Roddenberry may have wanted to avoid some of the more obvious mistakes of the day but he wasn`t scientifically literate in any way, shape or form. Warp drive and the transporter being two obvious examples.
Which is why he consulted with people who
were scientifically literate. That was Roddenberry's strength: calling on people who knew more about his subject than he did. He consulted extensively with all sorts of scientific advisors, and he hired a lot of genuine SF writers to contribute to the show. True, he freely took poetic license with the technical advice he was given, and he didn't always apply it correctly, but he was the first SFTV producer to even
try for accuracy to any degree at all. Whatever you may feel about the results, it is provably false to claim that the intention was to make a fantasy show.
And warp drive is hardly fantasy. It's grounded in the equations of the General Theory of Relativity, and there's a lot of hard science backing it up as a theoretical possibility, even if it's probably unattainable in practical terms. Hell, it's impressive that Roddenberry even acknowledged that there is such a thing as a speed-of-light limit that requires a form of space-warping technology to achieve interstellar travel. Most SFTV before ST, and a lot of it afterward, just ignored that and assumed you could get to other star systems via conventional rockets. (The original
Battlestar Galactica was horrible about this, claiming that the fleet's maximum velocity was lightspeed and that it almost always travelled below that, while still having it reach a different star system virtually every week and pass through multiple so-called galaxies.)
As for transporters, those are more of a stretch, but teleportation was an accepted premise in science fiction literature long before Roddenberry adopted it, and at least the concept is grounded in some genuine scientific concepts such as matter-energy equivalence and atomic theory. It's not "fantasy" to portray improbable technologies or to take poetic license with real science. Teleportation has been a staple of a number of well-regarded works of science fiction such as
The Stars My Destination and a couple of Larry Niven's universes.
That's what Roddenberry did. No, he wasn't a science fiction innovator, but he was an effective SF popularizer. He brought together writers and consultants who knew their stuff and built an SFTV universe that synthesized and distilled a lot of concepts that were well-established in literary science fiction. Science fiction, not fantasy. Maybe most of the authors he hired (Matheson, Sturgeon, Ellison, Spinrad, etc.) were known more for "soft" science fiction than the hard, technical stuff, but confusing soft SF with fantasy is highly erroneous.

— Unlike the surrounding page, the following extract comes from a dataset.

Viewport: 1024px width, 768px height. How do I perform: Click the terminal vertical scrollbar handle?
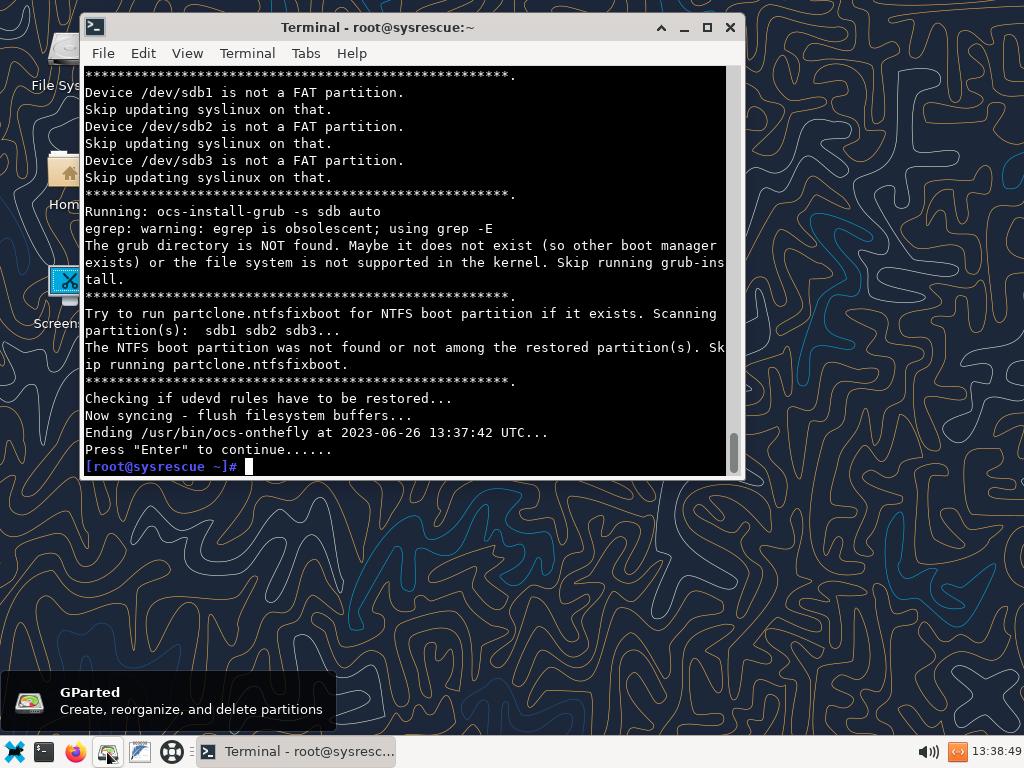tap(734, 453)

In the first pilot we have telepathy and mental illusions. Hardly grounded in reality.
Well, not grounded in reality
if you dismiss telepathy as feasible or possible, but many scientists of the day were (and are) studying the phenomenon. Police
still use people with supposed ESP to assist in crime-solving.
Which proves nothing except the gullibility of certain police departments. Most "scientific" studies seeming to support psi powers actually have deeply flawed methodologies, and when well-designed, fraud-proof tests are proposed, psychics seem reluctant to participate. And the success rate of police psychic consultants is no better than chance.
Still, you're right that there have been some who've believed that psi powers might have some legitimate basis behind them. Telepathy has long been an accepted premise within science fiction, and a very common one, which is why Roddenberry made it part of ST, his distillation of common prose-SF concepts and themes. At least, it was a more respectable SF conceit back in the '50s and '60s than I think it is today.
Second pilot we have much the same except the mental powers are because of a swirly pink thing at the edge of the galaxy that turned peoples eyes silver and their hair gray.
And scientists of the day were speculating whether our galaxy had an defined "edge" to it, or if it just petered out. And what such a barrier might do to human evolution.
Err, no, they were doing nothing of the sort. Even if there were such questions about an edge to the galaxy (which is something I've never heard suggested in all my years reading about astronomy), how do you get from "edge" to "barrier," and what could it possibly have to do with human evolution?